Leveson on Severity
I was reading Engineering a Safer World by Nancy Leveson and it has the first description of accident severity I like, but it's not exactly the same stuff I see in my usual software context.
Specifically, she mentions severities and levels not as a thing related to "the impact the incident is having right now" nor about "what's the level of response we want" (which are the two uses I was familiar with), but as a set of priorities to help designers negotiate goal tradeoffs when making decisions.
The first step in any safety effort involves agreeing on the types of accidents or losses to be considered. In general, the definition of an accident comes from the customer and occasionally from the government for systems that are regulated by government agencies. Other sources might be user groups, insurance companies, professional societies, industry standards, and other stakeholders. If the company or group developing the system is free to build whatever they want, then considerations of liability and the cost of accidents will come into play. Definitions of basic terms differ greatly among industries and engineering disciplines. [...] An accident is defined as:
Accident: An undesired or unplanned event that results in a loss, including loss of human life or human injury, property damage, environmental pollution, mission loss, etc.
An accident need not involve loss of life, but it does result in some loss that is unacceptable to the stakeholders.
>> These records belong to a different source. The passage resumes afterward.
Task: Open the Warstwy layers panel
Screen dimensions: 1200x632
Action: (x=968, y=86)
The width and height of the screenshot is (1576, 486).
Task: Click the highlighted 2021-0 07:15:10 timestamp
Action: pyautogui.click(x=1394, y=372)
System Safety has always considered non-human losses, but for some reason, many other approaches to safety engineering have limited the definition of a loss to human death or injury. As an example of an inclusive definition, a spacecraft accident might include loss of the astronauts (if the spacecraft is manned), death or injury to support personnel or the public, non-accomplishment of the mission, major equipment damage (such as damage to launch facilities), environmental pollution of planets, and so on. An accident definition used in the design of an explorer spacecraft to characterize the icy moon of a planet in the Earth's solar system, for example, was:
- A1. Humans or human assets on earth are killed or damaged.
- A2. Humans or human assets off of the earth are killed or damaged.
- A3. Organisms on any of the moons of the outer planet (if they exist) are killed or mutated by biological agents of Earth origin. [...]
- A4. The scientific data corresponding to the mission goals is not collected.
- A5. The scientific data corresponding to the mission goals is rendered unusable (i.e., deleted or corrupted) before it can be fully investigated.
- A6. Organisms of Earth origin are mistaken for organisms indigenous to any of the moons of the outer planet in future missions to study the outer planet's moon. [...]
- A7. An incident during this mission directly causes another mission to fail to collect, return, or use the scientific data corresponding to its mission goals. [...]
Prioritizing or assigning a level of severity to the identified losses may be useful when tradeoffs among goals are required in the design process. As an example, consider an industrial robot to service the thermal tiles on the Space Shuttle[...]. The goals for the robot are (1) to inspect the thermal tiles for damage caused during launch, reentry, and transport of a Space Shuttle and (2) to apply waterproofing chemicals to the thermal tiles.
- Level 1:
- Al-1: Loss of the orbiter and crew (e.g., inadequate thermal protection)
- Al-2: Loss of life or serious injury in the processing facility
- Level 2:
- A2-1: Damage to the orbiter or to objects in the processing facility that results in the delay of a launch or in a loss of greater than x dollars
- A2-2: Injury to humans requiring hospitalization or medical attention and leading to long-term or permanent physical effects
- Level 3:
- A3-1: Minor human injury (does not require medical attention or requires only minimal intervention and does not lead to long-term or permanent physical effects)
- A3-2: Damage to orbiter that does not delay launch and results in a loss of less than x dollars
- A3-3: Damage to objects in the processing facility (both on the floor or suspended) that does not result in delay of a launch or a loss of greater than x dollars
- A3-4: Damage to the mobile robot [...]
The customer may also have a safety policy that must be followed by the contractor or those designing the thermal tile servicing robot. As an example, the following is similar to a typical NASA safety policy:
General Safety Policy: All hazards related to human injury or damage to the orbiter must be eliminated or mitigated by the system design. A reasonable effort must be made to eliminate or mitigate hazards resulting at most in damage to the robot or objects in the work area. For any hazards that cannot be eliminated, the hazard analysis as well as the design features and development procedures, including any tradeoff studies, must be documented and presented to the customer for acceptance.
Within that context, severities provide a good guideline about what is acceptable or not, what you can sacrifice to maintain higher level guarantees, and in turn help prioritization in incident situations, but that's a side-effect of having clearly defined core priorities rather than picking how loud the alarm is when it's a higher/lower SEV.
It's something I instantly wanted to bring to work and that we had a few discussions about. Clear goal priorities mean goal conflicts become a bit easier to negotiate in difficult situations, and can ensure more graceful degradation when developers align with them as well.